---
tags:
- image-classification
- pytorch
metrics:
- accuracy

model-index:
- name: SDO_VT1
  results:
  - task:
      name: Image Classification
      type: image-classification
    metrics:
      - name: Accuracy
        type: accuracy
        value: 0.8695651888847351
---

# NASA Solar Dynamics Observatory Vision Transformer v.1 (SDO_VT1)

## Authors: Frank Soboczenski, PhD (King's College London)
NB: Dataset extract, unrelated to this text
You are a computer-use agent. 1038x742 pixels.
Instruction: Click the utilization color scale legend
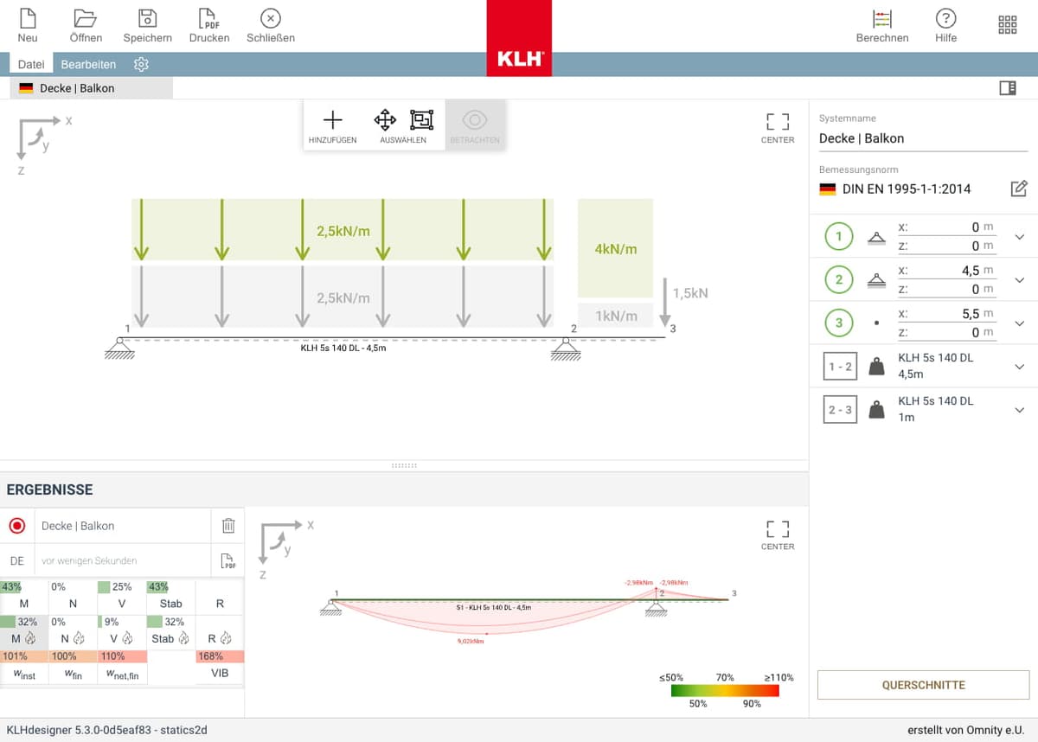(x=727, y=689)
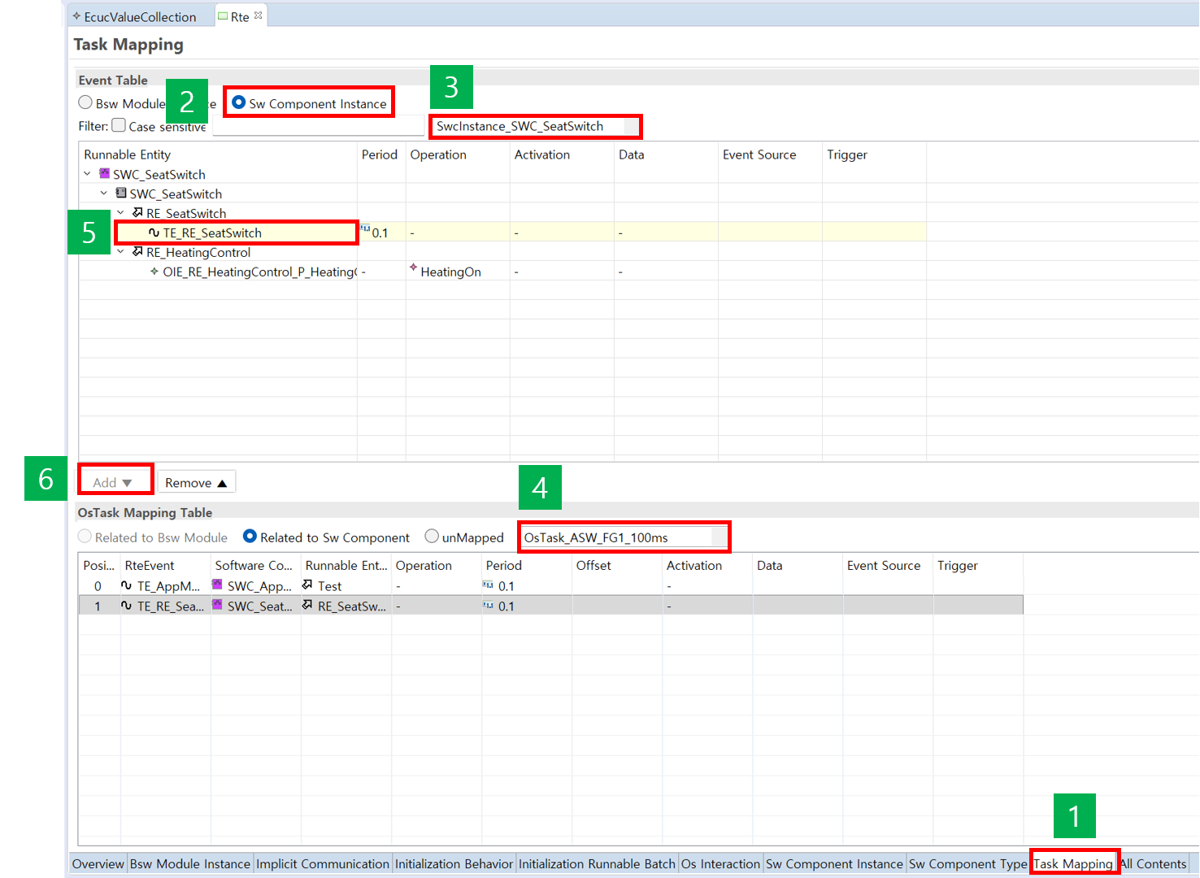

This Vision Transformer model has been fine tuned

first stage

Transformer models have become the goto standard in natural language processing (NLP). Their performance is often unmatched in tasks such as question answering, classification, summarization, and language translation. Recently, the success of their characteristic sequence to sequence architecture and attention mechanism has also been noted in other domains such as computer vision and achieved equal praise on performance on various vision tasks. In contrast to, for example, Convolutional Neural Networks (CNNs), Transformers achieve higher representation power due to their ability to maximize their large receptive field. However, Vision Transformers also come with increased complexity and computational cost which may deter scientists from choosing such a model. We demonstrate the applicability of a Vision Transformer model (SDOVIS) on SDO data in an active region classification task as well as the benefits of utilizing the HuggingFace libraries, data as well as model repositories, and deployment strategies for inference. We aim to highlight the ease of use of the HuggingFace platform, integration with popular deep learning frameworks such as PyTorch, TensorFlow, or JAX, performance monitoring with Weights and Biases, and the ability to effortlessly utilize pre-trained large scale Transformer models for targeted fine-tuning purposes.


The authors gratefully acknowledge the entire NASA Solar Dynamics Observatory Team. 
Additionally, the data used was provided courtesy of NASA/SDO and the AIA, EVE, and HMI science teams.

## Example Images
Drag one of the images below into the inference API field on the upper right.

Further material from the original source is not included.